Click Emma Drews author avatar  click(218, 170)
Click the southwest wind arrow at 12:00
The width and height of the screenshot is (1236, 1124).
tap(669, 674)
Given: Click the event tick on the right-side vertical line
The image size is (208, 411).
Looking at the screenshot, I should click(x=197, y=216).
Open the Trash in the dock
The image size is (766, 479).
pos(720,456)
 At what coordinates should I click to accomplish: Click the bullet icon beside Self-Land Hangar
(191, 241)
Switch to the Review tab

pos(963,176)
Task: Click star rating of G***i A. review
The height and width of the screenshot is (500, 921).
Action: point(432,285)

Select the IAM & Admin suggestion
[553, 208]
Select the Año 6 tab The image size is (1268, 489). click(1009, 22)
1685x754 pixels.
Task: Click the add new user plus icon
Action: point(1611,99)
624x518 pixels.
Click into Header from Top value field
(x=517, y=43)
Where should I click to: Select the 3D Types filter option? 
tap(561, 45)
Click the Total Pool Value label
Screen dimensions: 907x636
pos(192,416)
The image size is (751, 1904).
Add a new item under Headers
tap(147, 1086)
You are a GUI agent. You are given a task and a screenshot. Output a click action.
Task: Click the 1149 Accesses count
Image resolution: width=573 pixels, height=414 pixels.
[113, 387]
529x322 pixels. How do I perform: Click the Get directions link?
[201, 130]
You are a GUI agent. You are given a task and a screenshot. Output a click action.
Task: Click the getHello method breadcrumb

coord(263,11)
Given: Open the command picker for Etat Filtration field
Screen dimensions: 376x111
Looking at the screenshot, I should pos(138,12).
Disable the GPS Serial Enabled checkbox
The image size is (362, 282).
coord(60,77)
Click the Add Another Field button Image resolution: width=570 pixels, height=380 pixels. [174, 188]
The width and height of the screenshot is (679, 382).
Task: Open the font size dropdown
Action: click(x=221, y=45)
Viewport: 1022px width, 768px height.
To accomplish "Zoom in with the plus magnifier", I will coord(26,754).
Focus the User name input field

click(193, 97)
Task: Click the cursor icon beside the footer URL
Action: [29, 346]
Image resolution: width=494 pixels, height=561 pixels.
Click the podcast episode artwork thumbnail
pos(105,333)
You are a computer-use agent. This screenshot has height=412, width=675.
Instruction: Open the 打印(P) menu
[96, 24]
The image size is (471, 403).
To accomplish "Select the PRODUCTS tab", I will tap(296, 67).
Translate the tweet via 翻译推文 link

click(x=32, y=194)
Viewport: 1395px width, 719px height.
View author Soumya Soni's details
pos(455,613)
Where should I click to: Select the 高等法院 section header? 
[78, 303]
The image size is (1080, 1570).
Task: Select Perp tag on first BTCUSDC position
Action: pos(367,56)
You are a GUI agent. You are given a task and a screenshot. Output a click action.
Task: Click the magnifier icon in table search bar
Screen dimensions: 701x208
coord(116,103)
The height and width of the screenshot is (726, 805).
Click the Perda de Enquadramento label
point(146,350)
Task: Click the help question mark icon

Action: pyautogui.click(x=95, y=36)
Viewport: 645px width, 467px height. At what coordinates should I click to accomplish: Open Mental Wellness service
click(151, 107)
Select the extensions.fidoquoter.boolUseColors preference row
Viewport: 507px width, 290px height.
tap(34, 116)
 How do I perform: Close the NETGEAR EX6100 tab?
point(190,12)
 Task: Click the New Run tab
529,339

-- PROBLEM TO WORK ON --
Could you retype the whole listing above without altering a word?

-- RESULT --
Click Emma Drews author avatar  click(218, 170)
Click the southwest wind arrow at 12:00
The width and height of the screenshot is (1236, 1124).
tap(669, 674)
Given: Click the event tick on the right-side vertical line
The image size is (208, 411).
Looking at the screenshot, I should click(x=197, y=216).
Open the Trash in the dock
The image size is (766, 479).
pos(720,456)
 At what coordinates should I click to accomplish: Click the bullet icon beside Self-Land Hangar
(191, 241)
Switch to the Review tab

pos(963,176)
Task: Click star rating of G***i A. review
The height and width of the screenshot is (500, 921).
Action: point(432,285)

Select the IAM & Admin suggestion
[553, 208]
Select the Año 6 tab The image size is (1268, 489). click(1009, 22)
1685x754 pixels.
Task: Click the add new user plus icon
Action: point(1611,99)
624x518 pixels.
Click into Header from Top value field
(x=517, y=43)
Where should I click to: Select the 3D Types filter option? 
tap(561, 45)
Click the Total Pool Value label
Screen dimensions: 907x636
pos(192,416)
The image size is (751, 1904).
Add a new item under Headers
tap(147, 1086)
You are a GUI agent. You are given a task and a screenshot. Output a click action.
Task: Click the 1149 Accesses count
Image resolution: width=573 pixels, height=414 pixels.
[113, 387]
529x322 pixels. How do I perform: Click the Get directions link?
[201, 130]
You are a GUI agent. You are given a task and a screenshot. Output a click action.
Task: Click the getHello method breadcrumb

coord(263,11)
Given: Open the command picker for Etat Filtration field
Screen dimensions: 376x111
Looking at the screenshot, I should pos(138,12).
Disable the GPS Serial Enabled checkbox
The image size is (362, 282).
coord(60,77)
Click the Add Another Field button Image resolution: width=570 pixels, height=380 pixels. [174, 188]
The width and height of the screenshot is (679, 382).
Task: Open the font size dropdown
Action: click(x=221, y=45)
Viewport: 1022px width, 768px height.
To accomplish "Zoom in with the plus magnifier", I will coord(26,754).
Focus the User name input field

click(193, 97)
Task: Click the cursor icon beside the footer URL
Action: [29, 346]
Image resolution: width=494 pixels, height=561 pixels.
Click the podcast episode artwork thumbnail
pos(105,333)
You are a computer-use agent. This screenshot has height=412, width=675.
Instruction: Open the 打印(P) menu
[96, 24]
The image size is (471, 403).
To accomplish "Select the PRODUCTS tab", I will tap(296, 67).
Translate the tweet via 翻译推文 link

click(x=32, y=194)
Viewport: 1395px width, 719px height.
View author Soumya Soni's details
pos(455,613)
Where should I click to: Select the 高等法院 section header? 
[78, 303]
The image size is (1080, 1570).
Task: Select Perp tag on first BTCUSDC position
Action: pos(367,56)
You are a GUI agent. You are given a task and a screenshot. Output a click action.
Task: Click the magnifier icon in table search bar
Screen dimensions: 701x208
coord(116,103)
The height and width of the screenshot is (726, 805).
Click the Perda de Enquadramento label
point(146,350)
Task: Click the help question mark icon

Action: pyautogui.click(x=95, y=36)
Viewport: 645px width, 467px height. At what coordinates should I click to accomplish: Open Mental Wellness service
click(151, 107)
Select the extensions.fidoquoter.boolUseColors preference row
Viewport: 507px width, 290px height.
tap(34, 116)
 How do I perform: Close the NETGEAR EX6100 tab?
point(190,12)
 Task: Click the New Run tab
529,339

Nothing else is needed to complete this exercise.